After a lot of research and concerns over the DT Axis 4.0 wheels, I decided to go with the reasonable up charge of $600 and I got the 2013 Shimano Dura Ace 9000 C24 TL wheels. I have tons of confidence they are reliable, strong and perform great. They compliment the Specialized Roubaix Expert SL4 Ui2 like they were meant to be there in the first place. In the morning, ....I RIDE! Just picked up my bike late today. Woohoo!

ps; stayed with clinchers for now, but will try Tubeless next. Cool that these wheels can accommodate either!


----------



## scottma

Very good choice! Post some pics when you get a chance.


----------



## trek5200cs

Pics will follow later. took a ton of photo's this morning. Need to resize and post. 

I just got back from the maiden voyage on my new Roubaix Expert SL4 Ui2. The Dura Wheels are superb! Stunning! I opted for Tubeless ready, but left the Clinchers on initially since I am familar. Wanted to gather more feedback about Tubeless. I will give them a try. Maybe sooner than later. Had some great chats with other riders this morning on my ride. 

and let me just say (off topic) ...Electronic Ultegra Shifting (Ui2)? Holy Freakin' Crap! Best decision on road cycling gear I've ever made! Seamless, smooth, accurate! Wow, just Wow!


----------



## trek5200cs

View attachment 279017


View attachment 279018


View attachment 279019


View attachment 279020


View attachment 279021


View attachment 279022


View attachment 279023


View attachment 279024


View attachment 279025


View attachment 279026


View attachment 279027


View attachment 279028


----------



## scottma

Nice bike (I have the same one). I have a set of C24s on the way. Right now I have Roval Rapide CLX40 rims on the bike. They are very nice rims, but not the right rims for me. They are light @ 1400G, 23mm wide, 40mm deep. I dont race, and I dont think the CLX rims make me any faster. I had a few nervous moments in some heavy crosswinds on some fast descents. I think I'll be happier with the C24 rims. Almost as light, a bit narrower, but more forgiving in windy conditions. Id rather have an aluminum braking surface as well.
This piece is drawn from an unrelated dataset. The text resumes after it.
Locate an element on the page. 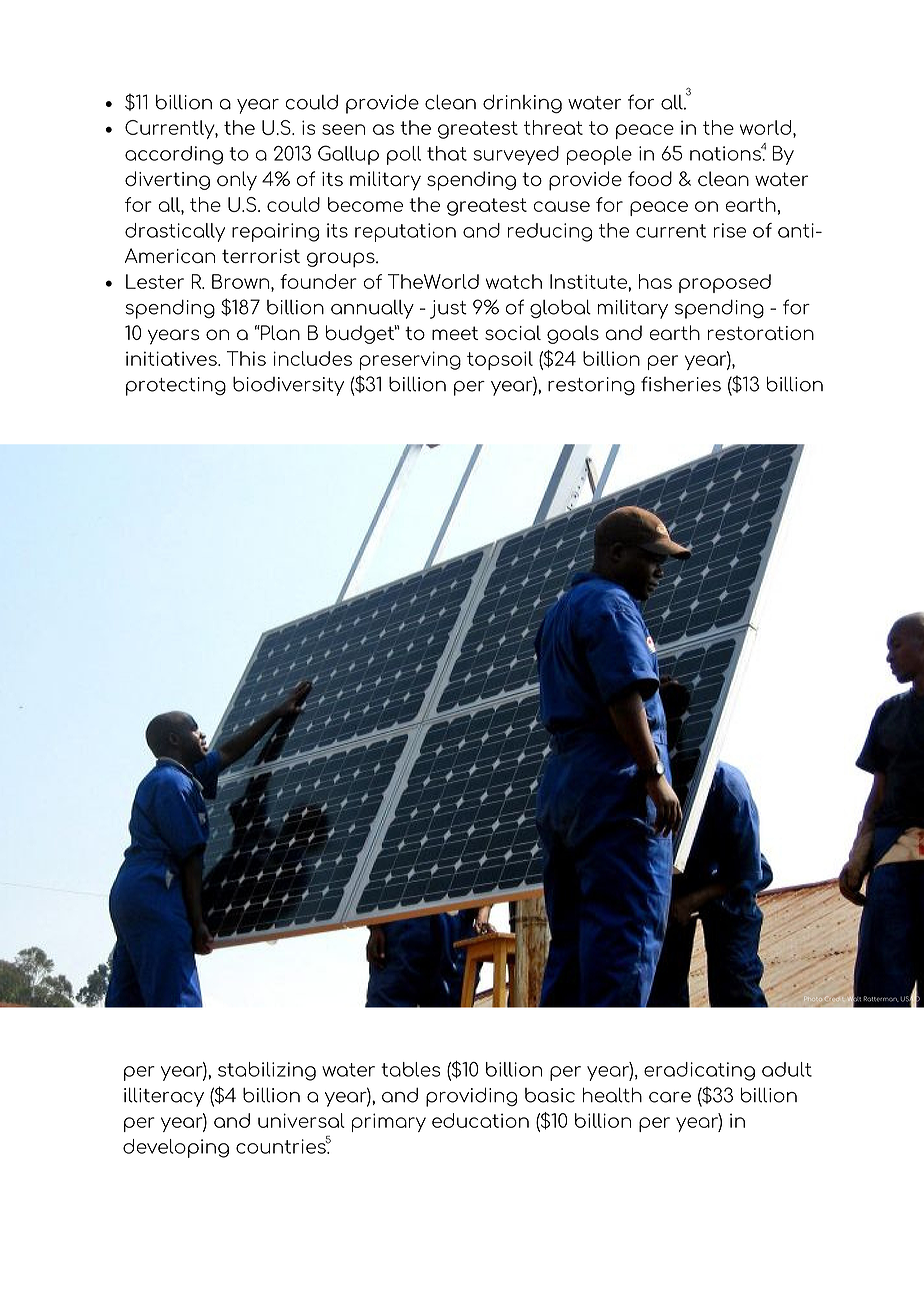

The wheels do look cool, but I dont care too much about that.

Ultegra Mech has been upgraded to Di2 since photo was taken
View attachment 279170


----------



## tednugent

trek5200cs said:


> After a lot of research and concerns over the DT Axis 4.0 wheels, I decided to go with the reasonable up charge of $600 and I got the 2013 Shimano Dura Ace 9000 C24 TL wheels. I have tons of confidence they are reliable, strong and perform great. They compliment the Specialized Roubaix Expert SL4 Ui2 like they were meant to be there in the first place. In the morning, ....I RIDE! Just picked up my bike late today. Woohoo!
> 
> ps; stayed with clinchers for now, but will try Tubeless next. Cool that these wheels can accommodate either!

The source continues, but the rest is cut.